Institut für Kunststofftechnik

Aufbereitung und Verarbeitung

Die Aufbereitung von Kunststoffen ist ein Verfahren, mit dem die Eigenschaften von herkömmlichen Kunststoffen gezielt verändert werden können. Durch das Beimischen spezieller Zusatzstoffe können Kunststoffe auf die Anforderungen der zu fertigenden Endprodukte maßgeschneidert werden.

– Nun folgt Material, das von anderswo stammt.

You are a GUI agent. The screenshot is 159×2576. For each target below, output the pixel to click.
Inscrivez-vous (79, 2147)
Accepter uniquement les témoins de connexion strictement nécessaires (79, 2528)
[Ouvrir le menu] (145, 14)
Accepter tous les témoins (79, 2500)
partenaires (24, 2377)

Entwicklung und Herstellung maßgeschneiderter Kunststoff-Compounds

Kunststoffcompounds können z. B. durch Fasern verstärkt, mit diversen Zusatzstoffen wie UV- oder Wärmestabilisatoren versehen werden und/oder aus einer Mischung unterschiedlicher Kunststoffe bestehen.
Auf unseren Doppelschneckenextrudern mit einem Durchmesser von 18 bis 40 mm können Standardkunststoffe, technische Kunststoffe, Hochleistungskunststoffe sowie Biokunststoffe aufbereitet werden.
Die Entwicklung maßgeschneiderter Kunststoff-Compounds erfolgt in enger Zusammenarbeit mit dem Kunden und unter Verwendung der angebotenen Prüfverfahren.

Entwicklung und Herstellung hochgefüllter Systeme

In diversen Einsatzgebieten ist der Füllstoff und dessen Gehalt in einem Kunststoff von besonderer Bedeutung. Hohe Füllstoffanteile können im Falle leichtgewichtiger Füllstoffe zur Gewichtsreduktion verwendet werden. Hochgefüllte Systeme sind in den Bereichen der wärmeleitfähig additivierten und der naturfaserverstärkten Kunststoffe von Bedeutung oder werden schlicht zur Kostenreduktion genutzt.

Die Entwicklung hochgefüllter Systeme erfordert insbesondere Untersuchungen des Fließverhaltens, welche mittels Rheologie durchgeführt werden können. Eine Charakterisierung mittels der angebotenen Prüfverfahren ist ebenso sinnvoll.

Reaktive Extrusion

Die reaktive Extrusion ist ein Sonderverfahren des Compoundierens. Hier werden verschiedene Komponenten in situ (während der Aufbereitung) über chemische Reaktionen kovalent miteinander verbunden. Insbesondere zählt hierzu das reaktive Binden unterschiedlicher Polymere oder das Aufpfropfen von speziellen Seitenketten oder chemischen Gruppen an Polymerketten.

Auf unserem aufklappbaren Doppelschneckenextruder ist zudem das Nachvollziehen des Reaktionsverlaufs durch Probenentnahme an unterschiedlichen Stellen möglich.

Spritzgießen

Das IKT verfügt über mehrere Spritzgießmaschinen sowie einen Spritzgießcompounder mit denen Prüfkörper hergestellt werden können. Die Verarbeitung von konventionellen sowie Hochleistungskunststoffen mit einer Schmelzetemperatur bis 450 °C sowie Werkzeugtemperaturen bis 180 °C (Wasser) bzw. 350 °C (Öl) ist damit möglich. Auf Anfrage können Abmusterungen von Spritzgießwerkzeugen und Kleinserienproduktionen durchgeführt werden. Zudem verfügt das IKT über mehrere Spritzgießsonderverfahren.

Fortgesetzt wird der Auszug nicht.